Diga se cada afirmação está de acordo com o excerto, respondendo sim ou não e citando as palavras do excerto que o decidem: (a) as crianças ouvidas têm todas 9 anos; (b) Bernardo corrige a primeira resposta por também haver futebol feminino; (c) Bernardo tem cabelo escuro.

> **Excerto**:
<<<<

"O cor-de-rosa pode ser uma cor igual às outras"
Reportagem de Fernanda Câncio a 15 de Abril de 2017
"Como se constrói, nas crianças de hoje, a identidade de género? Que está a educação a fazer pela igualdade e pela desconstrução dos papéis "tradicionais" de mulheres e homens? O que é que mudou e o que é que permanece na mesma? Há esperança? Perguntámos a quem sabe: cinco crianças de 9 anos e uma de 10 falam sobre o que é ser menina e o que é ser menino, brincadeiras e profissões, roupas e cores, direitos e deveres. Do que é e do que devia ser
"O melhor de ser rapaz é o futebol." É a primeira resposta que ocorre a Bernardo, 9 anos, cabelo alourado e rosto sorridente. Mas emenda logo de seguida: "Não é bem o futebol porque também há futebol feminino." Afinal, pensando bem, o melhor de ser rapaz é "não termos bebés na barriga e a saírem pelo pipi. E não termos de fazer chichi como uma bisnaga de água. Porque as raparigas fazem chichi como se tivessem uma bisnaga". Faz uma careta. "Fazer chichi em pé é muito melhor."

>>>>

> **Material fornecido**:

<<<<

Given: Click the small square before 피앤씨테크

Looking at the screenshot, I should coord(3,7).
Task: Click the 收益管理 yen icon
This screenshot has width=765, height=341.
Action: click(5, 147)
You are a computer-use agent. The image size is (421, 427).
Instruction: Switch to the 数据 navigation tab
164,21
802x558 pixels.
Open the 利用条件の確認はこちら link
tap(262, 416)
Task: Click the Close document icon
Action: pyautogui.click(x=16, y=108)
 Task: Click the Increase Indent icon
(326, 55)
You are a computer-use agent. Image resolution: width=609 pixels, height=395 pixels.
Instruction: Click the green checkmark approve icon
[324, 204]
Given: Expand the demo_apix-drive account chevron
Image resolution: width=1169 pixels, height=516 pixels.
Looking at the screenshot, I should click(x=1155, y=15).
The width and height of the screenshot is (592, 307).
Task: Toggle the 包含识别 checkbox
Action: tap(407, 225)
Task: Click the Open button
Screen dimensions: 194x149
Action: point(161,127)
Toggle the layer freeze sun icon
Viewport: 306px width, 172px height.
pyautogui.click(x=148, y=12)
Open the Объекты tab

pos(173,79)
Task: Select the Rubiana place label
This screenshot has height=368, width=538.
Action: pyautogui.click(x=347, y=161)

>>>>

> **Exercício resolvido**:
(a) Não: «cinco crianças de 9 anos e uma de 10».
(b) Sim: «Não é bem o futebol porque também há futebol feminino.»
(c) Não: «cabelo alourado».